* **Data provided**

┄┄┄┄┄┄┄┄┄┄

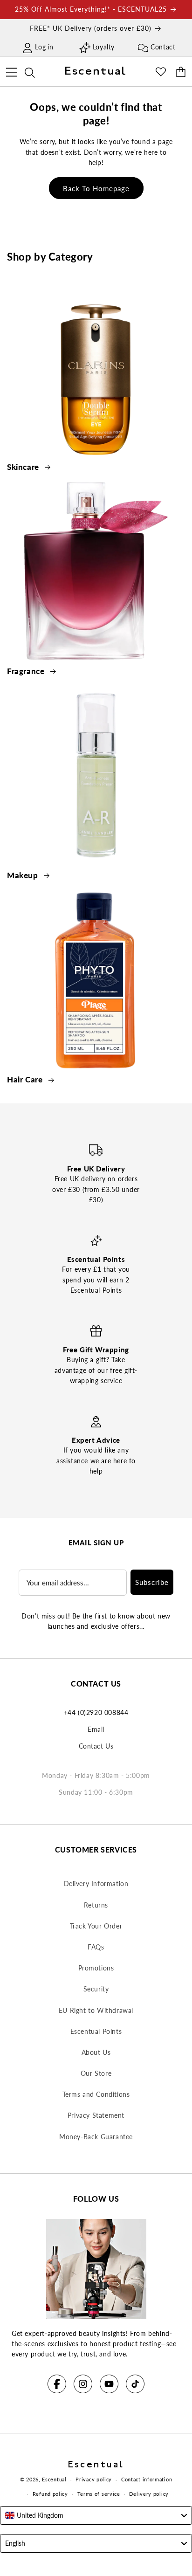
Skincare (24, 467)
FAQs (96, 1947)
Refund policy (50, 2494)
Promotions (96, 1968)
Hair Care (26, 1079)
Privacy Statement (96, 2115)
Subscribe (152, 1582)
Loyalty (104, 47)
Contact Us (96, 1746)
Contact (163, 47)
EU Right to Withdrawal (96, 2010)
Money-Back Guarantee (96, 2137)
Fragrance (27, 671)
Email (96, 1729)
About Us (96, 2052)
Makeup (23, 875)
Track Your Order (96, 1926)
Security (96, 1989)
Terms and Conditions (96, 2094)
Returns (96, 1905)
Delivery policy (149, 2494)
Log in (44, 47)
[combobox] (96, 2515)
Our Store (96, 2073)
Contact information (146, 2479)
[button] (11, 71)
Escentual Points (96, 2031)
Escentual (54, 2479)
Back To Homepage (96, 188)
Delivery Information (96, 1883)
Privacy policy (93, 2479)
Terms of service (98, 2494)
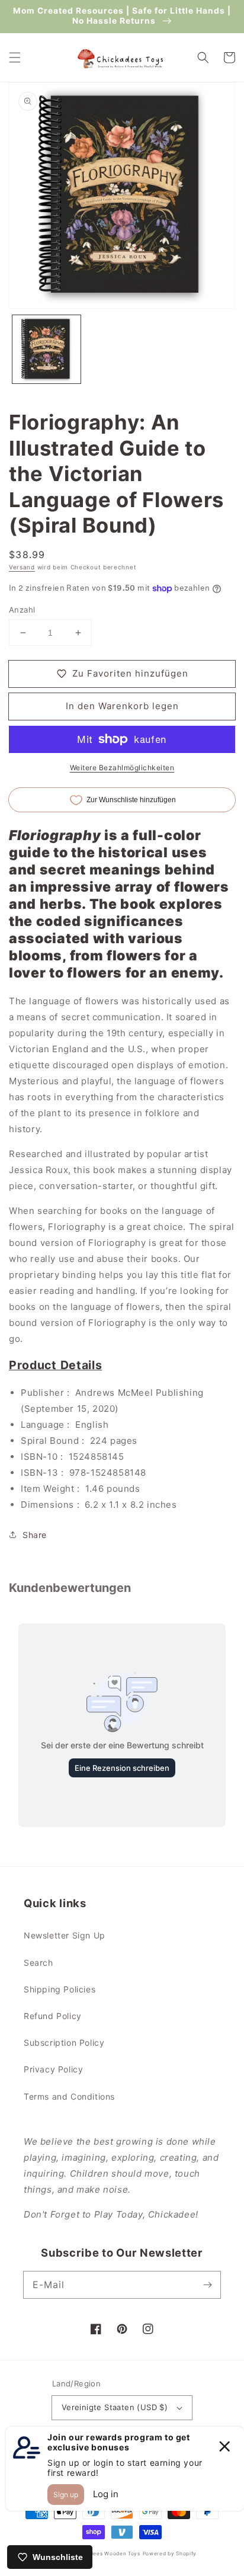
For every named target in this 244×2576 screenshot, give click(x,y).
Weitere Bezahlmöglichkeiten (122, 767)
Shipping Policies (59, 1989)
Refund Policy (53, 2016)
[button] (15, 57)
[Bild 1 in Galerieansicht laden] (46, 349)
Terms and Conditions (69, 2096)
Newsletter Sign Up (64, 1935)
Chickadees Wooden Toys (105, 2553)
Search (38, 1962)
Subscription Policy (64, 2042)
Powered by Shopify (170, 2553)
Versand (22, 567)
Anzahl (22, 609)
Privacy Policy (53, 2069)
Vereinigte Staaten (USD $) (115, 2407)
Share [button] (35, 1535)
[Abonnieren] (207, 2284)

┄┄┄┄┄┄┄┄┄┄

Verbatim copy without images: write the records above out in full.

* **Result**
Skincare (24, 467)
FAQs (96, 1947)
Refund policy (50, 2494)
Promotions (96, 1968)
Hair Care (26, 1079)
Privacy Statement (96, 2115)
Subscribe (152, 1582)
Loyalty (104, 47)
Contact Us (96, 1746)
Contact (163, 47)
EU Right to Withdrawal (96, 2010)
Money-Back Guarantee (96, 2137)
Fragrance (27, 671)
Email (96, 1729)
About Us (96, 2052)
Makeup (23, 875)
Track Your Order (96, 1926)
Security (96, 1989)
Terms and Conditions (96, 2094)
Returns (96, 1905)
Delivery policy (149, 2494)
Log in (44, 47)
[combobox] (96, 2515)
Our Store (96, 2073)
Contact information (146, 2479)
[button] (11, 71)
Escentual Points (96, 2031)
Escentual (54, 2479)
Back To Homepage (96, 188)
Delivery Information (96, 1883)
Privacy policy (93, 2479)
Terms of service (98, 2494)
For every named target in this 244×2576 screenshot, give click(x,y).
Weitere Bezahlmöglichkeiten (122, 767)
Shipping Policies (59, 1989)
Refund Policy (53, 2016)
[button] (15, 57)
[Bild 1 in Galerieansicht laden] (46, 349)
Terms and Conditions (69, 2096)
Newsletter Sign Up (64, 1935)
Chickadees Wooden Toys (105, 2553)
Search (38, 1962)
Subscription Policy (64, 2042)
Powered by Shopify (170, 2553)
Versand (22, 567)
Anzahl (22, 609)
Privacy Policy (53, 2069)
Vereinigte Staaten (USD $) (115, 2407)
Share [button] (35, 1535)
[Abonnieren] (207, 2284)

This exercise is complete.